*** Block opens ***

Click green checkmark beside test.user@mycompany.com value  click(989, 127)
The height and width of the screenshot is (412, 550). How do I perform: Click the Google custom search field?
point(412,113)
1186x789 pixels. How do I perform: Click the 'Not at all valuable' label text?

*** Block closes ***
*** Block opens ***

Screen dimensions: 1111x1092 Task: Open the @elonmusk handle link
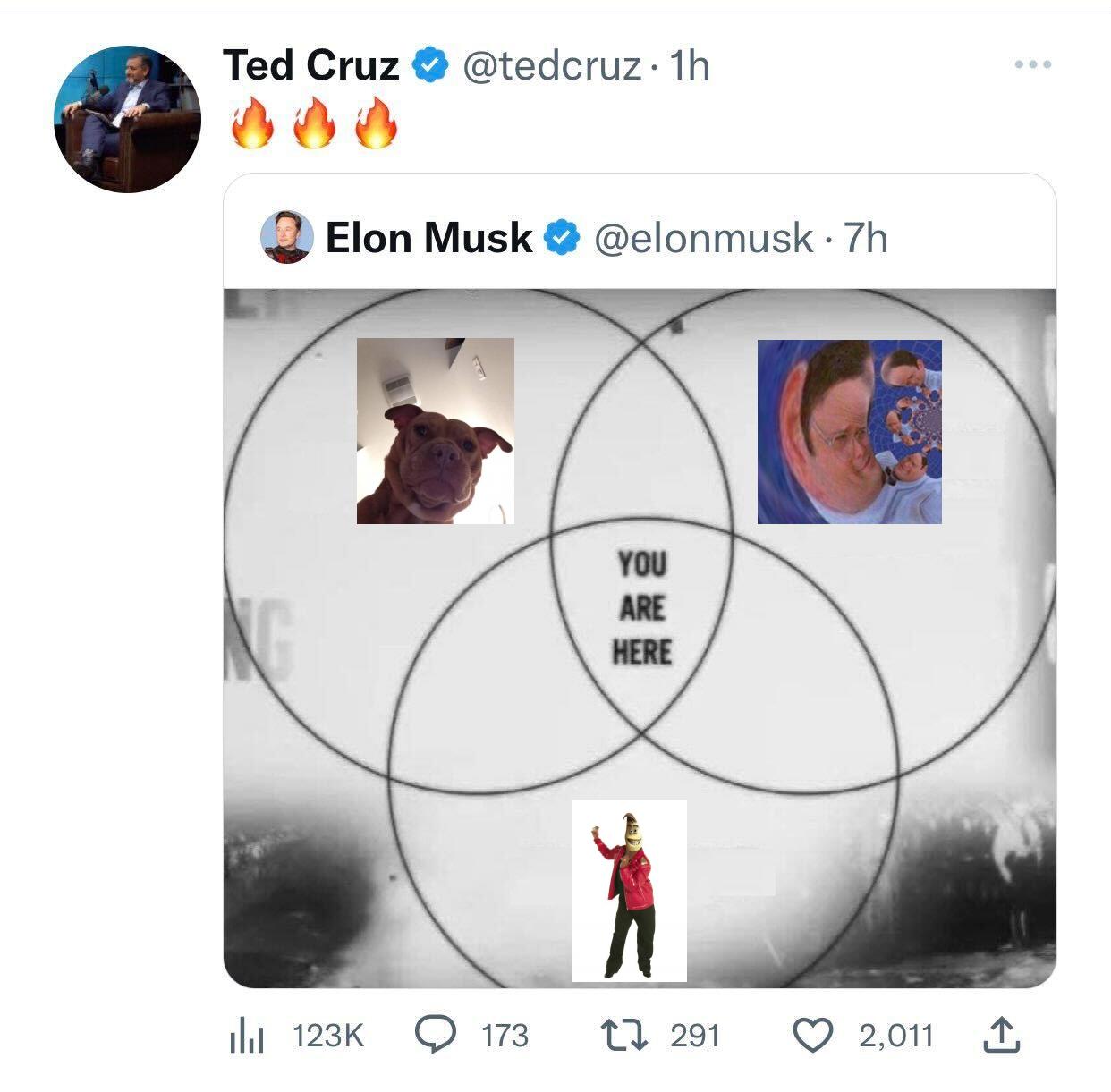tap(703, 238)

*** Block closes ***
*** Block opens ***

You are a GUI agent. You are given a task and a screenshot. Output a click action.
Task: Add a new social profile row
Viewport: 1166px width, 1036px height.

*** Block closes ***

Look above for the line holding "The height and", then set down exactly that line and every line after it up to and including the line holding "1186x789 pixels. How", with nothing else.

▶ SOLUTION TO THIS PROBLEM
The height and width of the screenshot is (412, 550). How do I perform: Click the Google custom search field?
point(412,113)
1186x789 pixels. How do I perform: Click the 'Not at all valuable' label text?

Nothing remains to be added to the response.